Angus Mackintosh, 10th of Killachie was a lieutenant in Keith's Highlanders, serving in Germany in the Seven Years' War. He returned home ranked a Captain but had been badly wounded. When Frasers Highlanders were revived in 1776 for service in America he became a Senior Captain of the 2nd battalion and died in South Carolina unmarried. He was succeeded by his brother, John.

==John Mackintosh, 11th of Killachie==

John Mackintosh, 11th of Killachie also served as a lieutenant in Keith's Highlanders in the Seven Years' War and was severely wounded at Fellinghausen in 1761. He joined the 68th Regiment in 1765 and remained in it for about twenty years serving through the Great Siege of Gibraltar. He married Marjory, daughter of Alexander Macgillivray. He was succeeded by his only son, James.
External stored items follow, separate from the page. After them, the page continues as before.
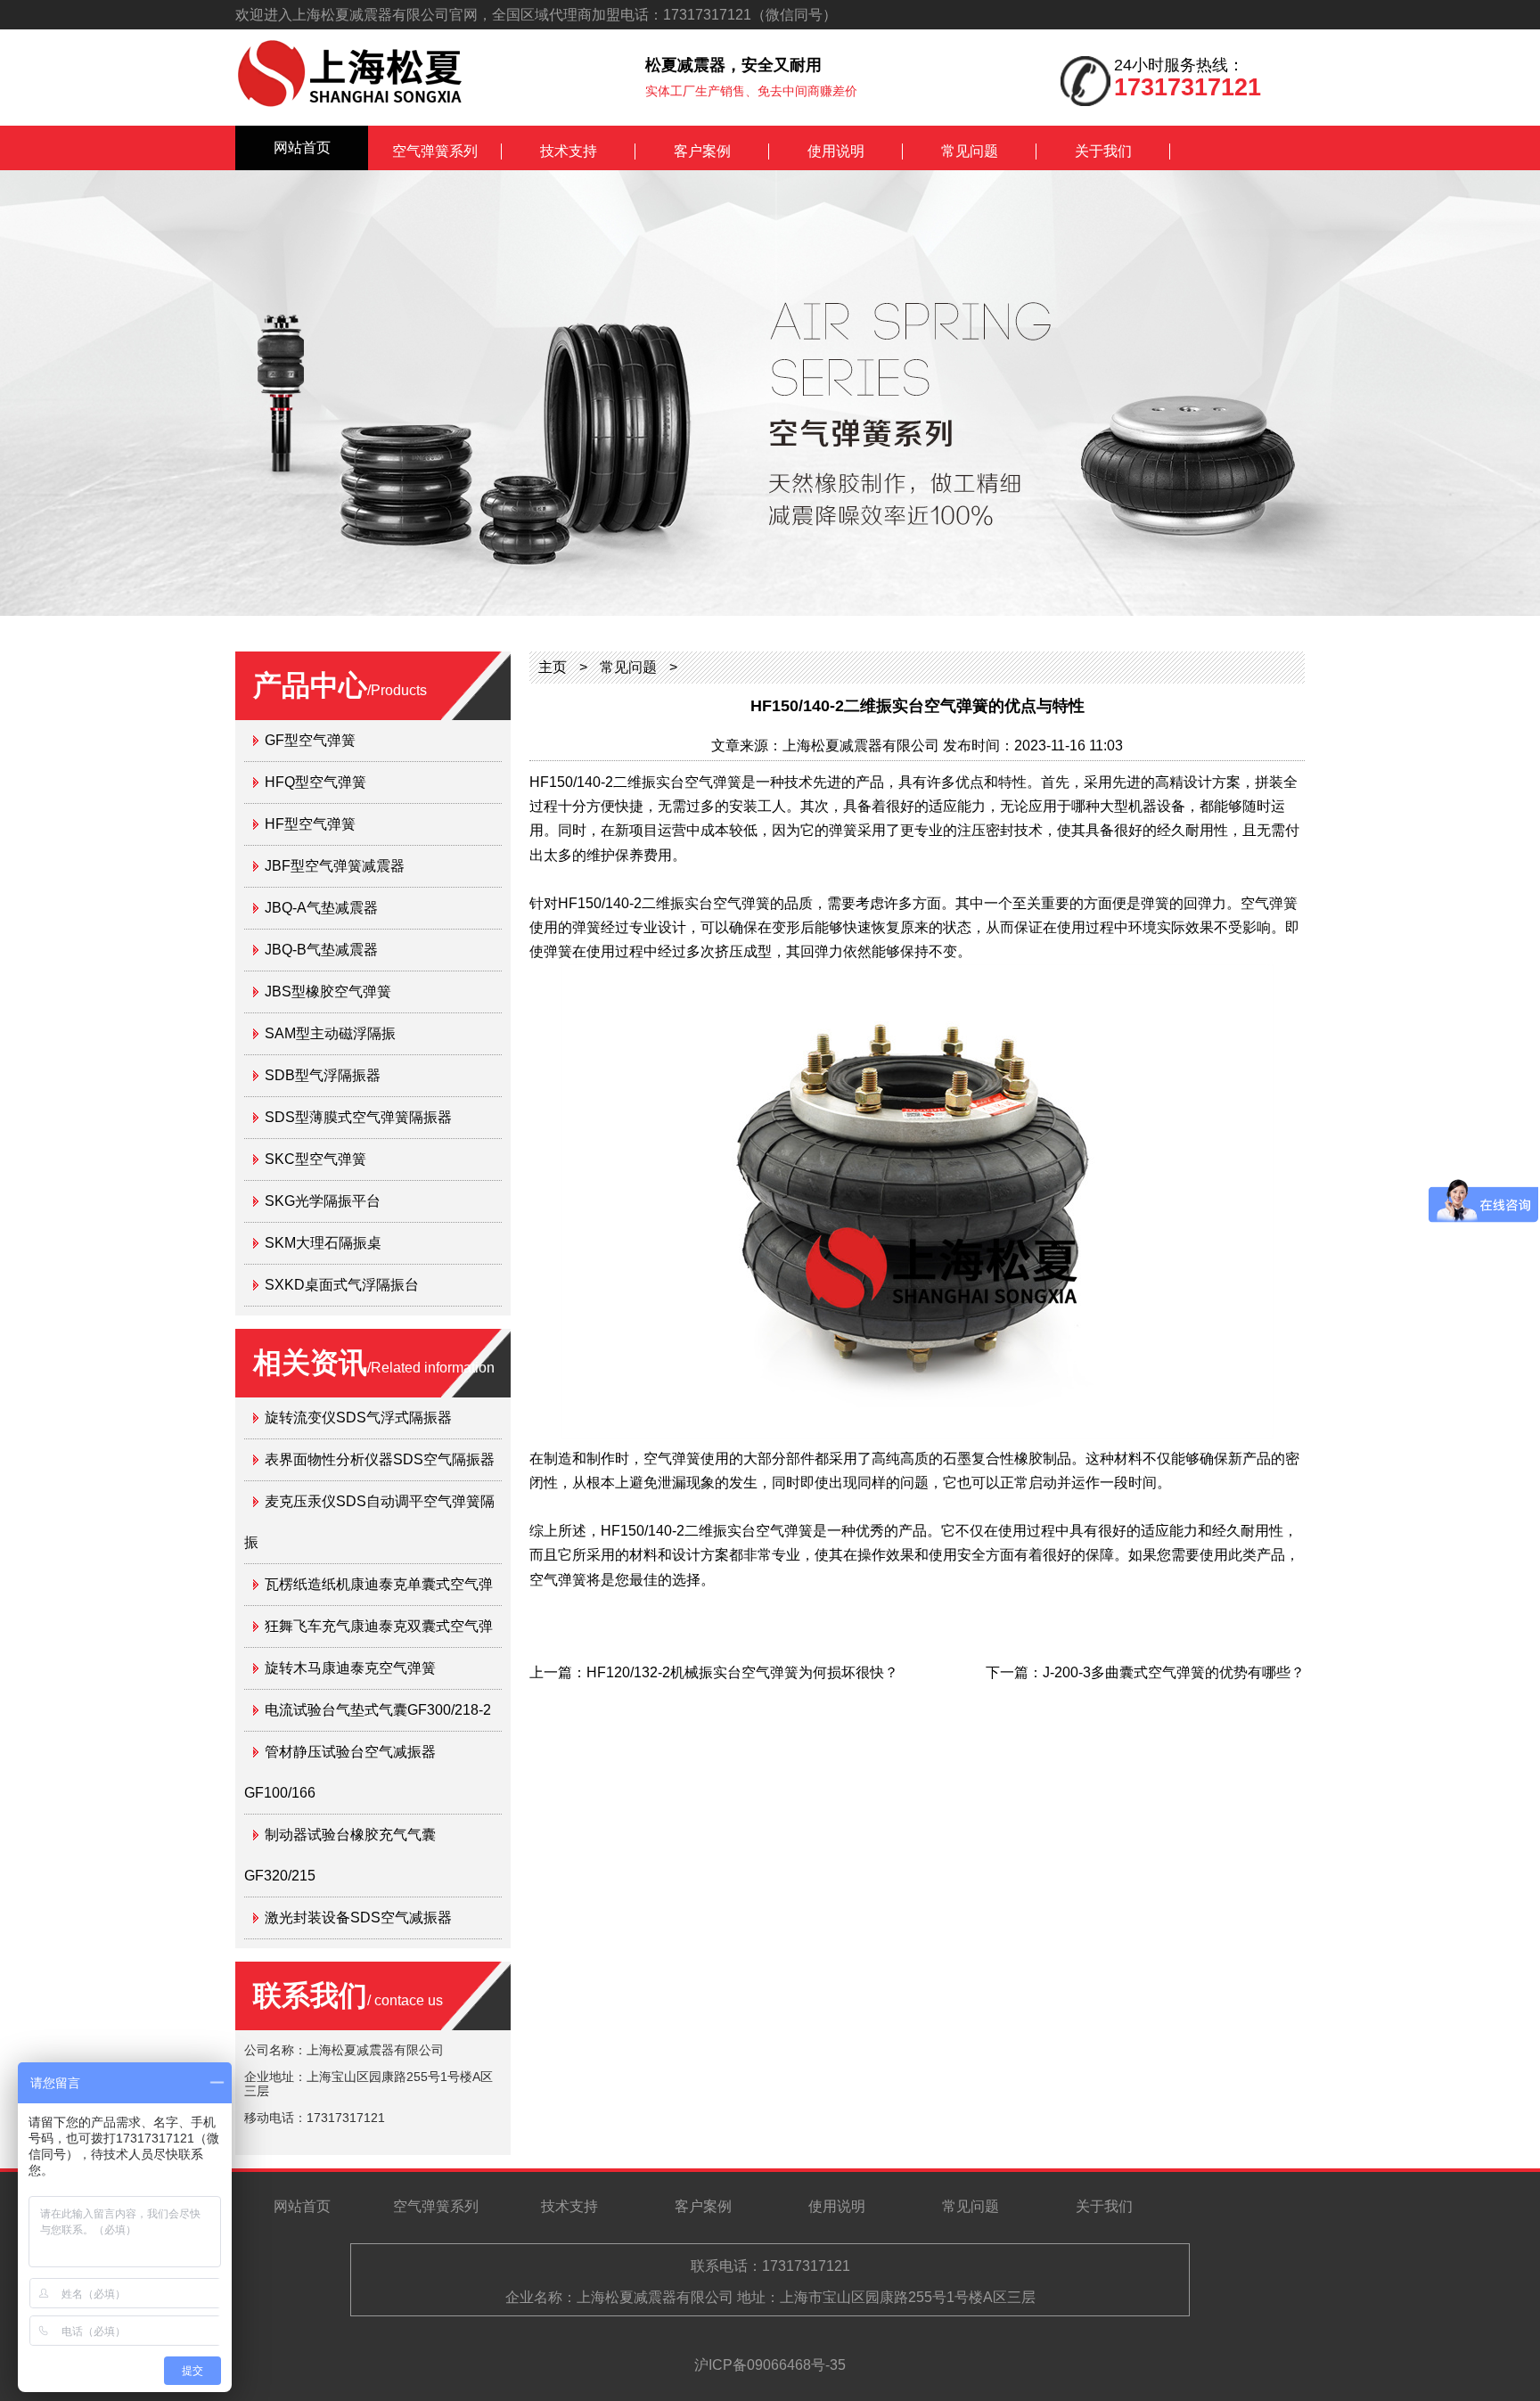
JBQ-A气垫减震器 (321, 907)
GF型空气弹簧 (310, 740)
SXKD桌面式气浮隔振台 (342, 1284)
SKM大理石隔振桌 (323, 1242)
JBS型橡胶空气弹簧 (328, 991)
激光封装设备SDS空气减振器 (358, 1917)
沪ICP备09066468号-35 (770, 2364)
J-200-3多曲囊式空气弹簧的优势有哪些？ (1174, 1672)
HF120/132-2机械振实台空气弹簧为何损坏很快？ (742, 1672)
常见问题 (969, 151)
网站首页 (302, 147)
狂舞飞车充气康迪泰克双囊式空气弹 (379, 1626)
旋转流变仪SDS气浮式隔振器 (358, 1417)
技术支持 (568, 151)
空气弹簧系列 (435, 151)
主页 (552, 667)
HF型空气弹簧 (310, 824)
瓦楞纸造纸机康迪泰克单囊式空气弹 (379, 1584)
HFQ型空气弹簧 (315, 782)
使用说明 (835, 151)
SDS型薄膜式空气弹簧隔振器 (358, 1117)
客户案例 (702, 151)
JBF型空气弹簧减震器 (335, 865)
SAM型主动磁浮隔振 (330, 1033)
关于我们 (1103, 151)
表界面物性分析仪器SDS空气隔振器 (380, 1459)
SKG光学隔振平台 (323, 1201)
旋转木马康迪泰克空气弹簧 (350, 1668)
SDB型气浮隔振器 (323, 1075)
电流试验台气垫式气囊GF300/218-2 (378, 1709)
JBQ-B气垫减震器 (321, 949)
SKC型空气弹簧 (315, 1159)
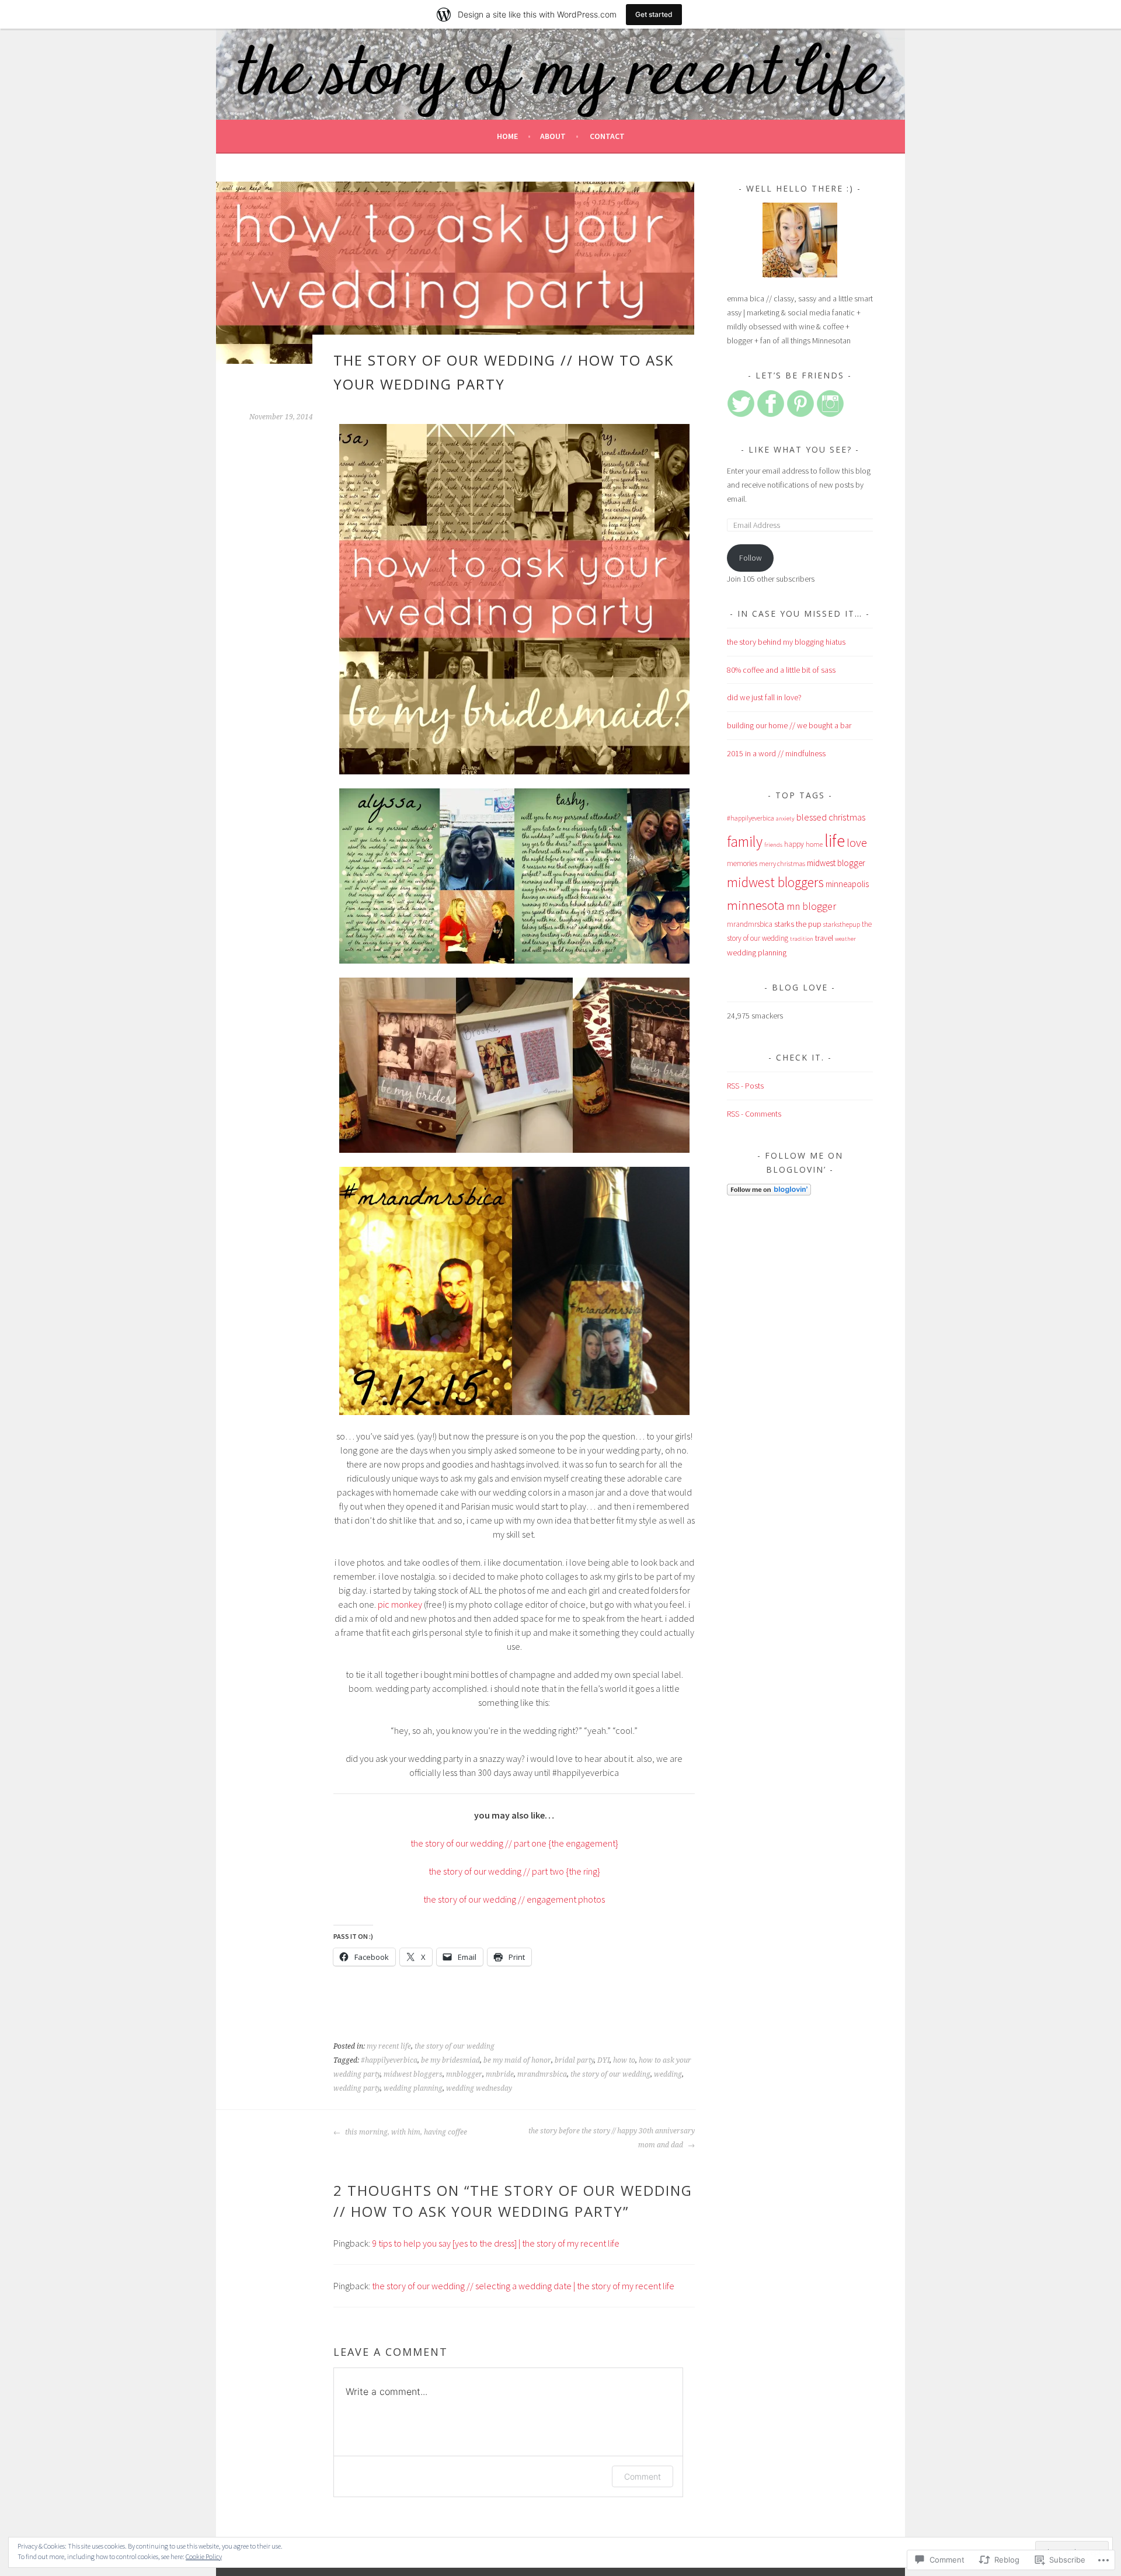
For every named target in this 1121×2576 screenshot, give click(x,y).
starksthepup (841, 924)
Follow (750, 557)
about (553, 136)
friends (773, 845)
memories (742, 863)
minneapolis (847, 883)
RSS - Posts (745, 1085)
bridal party (574, 2060)
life (834, 840)
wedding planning (413, 2088)
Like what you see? (800, 449)
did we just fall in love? (764, 697)
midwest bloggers (413, 2074)
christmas (846, 817)
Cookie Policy (204, 2556)
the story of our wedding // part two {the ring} (514, 1871)
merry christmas (782, 863)
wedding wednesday (479, 2088)
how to (624, 2060)
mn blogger (811, 906)
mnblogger (464, 2074)
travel (824, 938)
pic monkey (400, 1604)
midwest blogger (836, 862)
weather (845, 939)
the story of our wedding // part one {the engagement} (514, 1843)
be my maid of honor (517, 2060)
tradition (801, 939)
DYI (603, 2060)
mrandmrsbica (542, 2074)
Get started (654, 14)
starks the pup (797, 924)
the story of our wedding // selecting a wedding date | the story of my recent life (523, 2286)
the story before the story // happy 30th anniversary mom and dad (611, 2138)
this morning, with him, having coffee (405, 2132)
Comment (642, 2476)
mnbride (500, 2074)
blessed (811, 817)
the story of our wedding (455, 2046)
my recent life (389, 2046)
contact (607, 136)
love (857, 842)
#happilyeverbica (389, 2060)
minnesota (756, 905)
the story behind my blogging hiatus (786, 642)
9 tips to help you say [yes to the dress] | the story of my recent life (495, 2243)
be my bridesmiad (450, 2060)
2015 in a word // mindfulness (776, 753)
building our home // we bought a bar (789, 725)
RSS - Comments (754, 1113)
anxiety (785, 818)
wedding (668, 2074)
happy (794, 844)
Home (507, 136)
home (814, 844)
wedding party (356, 2088)
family (745, 841)
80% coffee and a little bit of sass (781, 670)
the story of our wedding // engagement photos (514, 1899)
==James Mackintosh, 12th of Killachie==

James Mackintosh, 12th of Killachie was born on 24 October 1765 at Aldourie. He became a distinguished lawyer and writer. He received an early education at the Academy of Fortrose from where he was sent to the University of Aberdeen. In 1784 he went to Edinburgh and studied medicine, obtaining a physician's diploma. However, his spare time was spent qualifying for the Bar and writing for the press. He moved to London in 1788 and in 1791 published his Vindicice Gallicoe which was a defence against Edmund Burke of the principles of the French Revolution. In 1799 he published Introductory Discourse on the law of Nature and Nations which met with brilliant success, among many other works.

He parted with his paternal estate of Killachie in 1801. He was married twice; firstly, in 1789 to Catherine Stuart who died in 1797, leaving three daughters, and secondly, in 1798 to Catherine, daughter of John Allen of Cresselly, Pembrokeshire, by who he had a son, Robert James Mackintosh, who was a Fellow of New College, Oxford and who edited his father's memoirs.